● **To be done**
Format the lines of the listing below as a JSON list of strings, with one string for each line. Leave out any blank lines.

··· Data shown ···

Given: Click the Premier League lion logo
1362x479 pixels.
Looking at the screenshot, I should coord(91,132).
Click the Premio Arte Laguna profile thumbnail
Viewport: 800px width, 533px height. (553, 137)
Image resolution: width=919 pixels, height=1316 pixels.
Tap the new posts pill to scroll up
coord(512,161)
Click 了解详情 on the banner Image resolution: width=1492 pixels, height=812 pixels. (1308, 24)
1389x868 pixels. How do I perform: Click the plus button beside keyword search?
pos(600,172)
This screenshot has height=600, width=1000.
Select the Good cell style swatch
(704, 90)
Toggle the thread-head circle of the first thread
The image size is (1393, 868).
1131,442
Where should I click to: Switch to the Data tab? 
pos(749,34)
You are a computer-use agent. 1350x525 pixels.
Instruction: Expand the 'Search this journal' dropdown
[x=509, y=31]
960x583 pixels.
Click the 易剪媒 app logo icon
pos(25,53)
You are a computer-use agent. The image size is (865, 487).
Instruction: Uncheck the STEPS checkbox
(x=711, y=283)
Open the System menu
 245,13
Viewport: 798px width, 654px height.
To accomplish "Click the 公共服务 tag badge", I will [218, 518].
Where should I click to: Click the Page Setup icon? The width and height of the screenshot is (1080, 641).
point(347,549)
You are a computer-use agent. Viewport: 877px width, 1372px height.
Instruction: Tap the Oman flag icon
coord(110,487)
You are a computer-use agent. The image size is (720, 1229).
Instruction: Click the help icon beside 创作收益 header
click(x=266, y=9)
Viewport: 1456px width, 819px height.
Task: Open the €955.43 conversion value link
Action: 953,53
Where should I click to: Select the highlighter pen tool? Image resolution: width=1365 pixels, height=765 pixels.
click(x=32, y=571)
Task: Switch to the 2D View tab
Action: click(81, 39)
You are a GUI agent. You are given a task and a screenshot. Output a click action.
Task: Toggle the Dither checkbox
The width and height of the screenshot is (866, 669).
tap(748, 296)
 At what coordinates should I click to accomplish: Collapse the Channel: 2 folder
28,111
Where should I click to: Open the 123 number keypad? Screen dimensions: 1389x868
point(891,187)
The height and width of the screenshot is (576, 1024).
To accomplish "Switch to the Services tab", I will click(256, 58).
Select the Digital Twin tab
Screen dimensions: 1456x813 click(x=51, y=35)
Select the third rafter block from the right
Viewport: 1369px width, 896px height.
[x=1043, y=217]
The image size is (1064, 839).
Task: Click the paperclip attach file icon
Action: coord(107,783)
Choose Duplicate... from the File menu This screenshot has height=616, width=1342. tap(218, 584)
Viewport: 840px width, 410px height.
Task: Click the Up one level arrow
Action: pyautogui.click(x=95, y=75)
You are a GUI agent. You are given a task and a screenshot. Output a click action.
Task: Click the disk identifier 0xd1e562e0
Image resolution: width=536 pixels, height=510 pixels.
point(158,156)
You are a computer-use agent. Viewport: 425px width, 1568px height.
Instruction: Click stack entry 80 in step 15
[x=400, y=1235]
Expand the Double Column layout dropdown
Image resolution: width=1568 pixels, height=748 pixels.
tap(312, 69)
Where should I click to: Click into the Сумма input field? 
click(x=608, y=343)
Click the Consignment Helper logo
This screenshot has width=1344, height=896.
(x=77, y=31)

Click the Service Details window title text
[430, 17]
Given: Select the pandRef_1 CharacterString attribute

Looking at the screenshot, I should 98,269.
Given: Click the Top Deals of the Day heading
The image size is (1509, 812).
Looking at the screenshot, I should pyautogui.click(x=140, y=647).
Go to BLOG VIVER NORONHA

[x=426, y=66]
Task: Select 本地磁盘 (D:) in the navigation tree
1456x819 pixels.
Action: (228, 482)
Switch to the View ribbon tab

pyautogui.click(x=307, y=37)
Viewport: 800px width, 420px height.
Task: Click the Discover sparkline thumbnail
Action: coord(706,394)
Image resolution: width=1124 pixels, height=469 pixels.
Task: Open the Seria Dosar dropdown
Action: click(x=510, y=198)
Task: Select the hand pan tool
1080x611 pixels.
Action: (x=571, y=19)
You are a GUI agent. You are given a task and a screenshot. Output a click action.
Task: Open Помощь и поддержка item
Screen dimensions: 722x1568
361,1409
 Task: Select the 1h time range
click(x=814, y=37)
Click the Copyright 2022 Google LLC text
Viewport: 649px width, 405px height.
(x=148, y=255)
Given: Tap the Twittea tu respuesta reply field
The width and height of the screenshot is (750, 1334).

···

● **Correct answer**
[
  "Given: Click the Premier League lion logo",
  "1362x479 pixels.",
  "Looking at the screenshot, I should coord(91,132).",
  "Click the Premio Arte Laguna profile thumbnail",
  "Viewport: 800px width, 533px height. (553, 137)",
  "Image resolution: width=919 pixels, height=1316 pixels.",
  "Tap the new posts pill to scroll up",
  "coord(512,161)",
  "Click 了解详情 on the banner Image resolution: width=1492 pixels, height=812 pixels. (1308, 24)",
  "1389x868 pixels. How do I perform: Click the plus button beside keyword search?",
  "pos(600,172)",
  "This screenshot has height=600, width=1000.",
  "Select the Good cell style swatch",
  "(704, 90)",
  "Toggle the thread-head circle of the first thread",
  "The image size is (1393, 868).",
  "1131,442",
  "Where should I click to: Switch to the Data tab? ",
  "pos(749,34)",
  "You are a computer-use agent. 1350x525 pixels.",
  "Instruction: Expand the 'Search this journal' dropdown",
  "[x=509, y=31]",
  "960x583 pixels.",
  "Click the 易剪媒 app logo icon",
  "pos(25,53)",
  "You are a computer-use agent. The image size is (865, 487).",
  "Instruction: Uncheck the STEPS checkbox",
  "(x=711, y=283)",
  "Open the System menu",
  " 245,13",
  "Viewport: 798px width, 654px height.",
  "To accomplish \"Click the 公共服务 tag badge\", I will [218, 518].",
  "Where should I click to: Click the Page Setup icon? The width and height of the screenshot is (1080, 641).",
  "point(347,549)",
  "You are a computer-use agent. Viewport: 877px width, 1372px height.",
  "Instruction: Tap the Oman flag icon",
  "coord(110,487)",
  "You are a computer-use agent. The image size is (720, 1229).",
  "Instruction: Click the help icon beside 创作收益 header",
  "click(x=266, y=9)",
  "Viewport: 1456px width, 819px height.",
  "Task: Open the €955.43 conversion value link",
  "Action: 953,53",
  "Where should I click to: Select the highlighter pen tool? Image resolution: width=1365 pixels, height=765 pixels.",
  "click(x=32, y=571)",
  "Task: Switch to the 2D View tab",
  "Action: click(81, 39)",
  "You are a GUI agent. You are given a task and a screenshot. Output a click action.",
  "Task: Toggle the Dither checkbox",
  "The width and height of the screenshot is (866, 669).",
  "tap(748, 296)",
  " At what coordinates should I click to accomplish: Collapse the Channel: 2 folder",
  "28,111",
  "Where should I click to: Open the 123 number keypad? Screen dimensions: 1389x868",
  "point(891,187)",
  "The height and width of the screenshot is (576, 1024).",
  "To accomplish \"Switch to the Services tab\", I will click(256, 58).",
  "Select the Digital Twin tab",
  "Screen dimensions: 1456x813 click(x=51, y=35)",
  "Select the third rafter block from the right",
  "Viewport: 1369px width, 896px height.",
  "[x=1043, y=217]",
  "The image size is (1064, 839).",
  "Task: Click the paperclip attach file icon",
  "Action: coord(107,783)",
  "Choose Duplicate... from the File menu This screenshot has height=616, width=1342. tap(218, 584)",
  "Viewport: 840px width, 410px height.",
  "Task: Click the Up one level arrow",
  "Action: pyautogui.click(x=95, y=75)",
  "You are a GUI agent. You are given a task and a screenshot. Output a click action.",
  "Task: Click the disk identifier 0xd1e562e0",
  "Image resolution: width=536 pixels, height=510 pixels.",
  "point(158,156)",
  "You are a computer-use agent. Viewport: 425px width, 1568px height.",
  "Instruction: Click stack entry 80 in step 15",
  "[x=400, y=1235]",
  "Expand the Double Column layout dropdown",
  "Image resolution: width=1568 pixels, height=748 pixels.",
  "tap(312, 69)",
  "Where should I click to: Click into the Сумма input field? ",
  "click(x=608, y=343)",
  "Click the Consignment Helper logo",
  "This screenshot has width=1344, height=896.",
  "(x=77, y=31)",
  "Click the Service Details window title text",
  "[430, 17]",
  "Given: Select the pandRef_1 CharacterString attribute",
  "Looking at the screenshot, I should 98,269.",
  "Given: Click the Top Deals of the Day heading",
  "The image size is (1509, 812).",
  "Looking at the screenshot, I should pyautogui.click(x=140, y=647).",
  "Go to BLOG VIVER NORONHA",
  "[x=426, y=66]",
  "Task: Select 本地磁盘 (D:) in the navigation tree",
  "1456x819 pixels.",
  "Action: (228, 482)",
  "Switch to the View ribbon tab",
  "pyautogui.click(x=307, y=37)",
  "Viewport: 800px width, 420px height.",
  "Task: Click the Discover sparkline thumbnail",
  "Action: coord(706,394)",
  "Image resolution: width=1124 pixels, height=469 pixels.",
  "Task: Open the Seria Dosar dropdown",
  "Action: click(x=510, y=198)",
  "Task: Select the hand pan tool",
  "1080x611 pixels.",
  "Action: (x=571, y=19)",
  "You are a GUI agent. You are given a task and a screenshot. Output a click action.",
  "Task: Open Помощь и поддержка item",
  "Screen dimensions: 722x1568",
  "361,1409",
  " Task: Select the 1h time range",
  "click(x=814, y=37)",
  "Click the Copyright 2022 Google LLC text",
  "Viewport: 649px width, 405px height.",
  "(x=148, y=255)",
  "Given: Tap the Twittea tu respuesta reply field",
  "The width and height of the screenshot is (750, 1334)."
]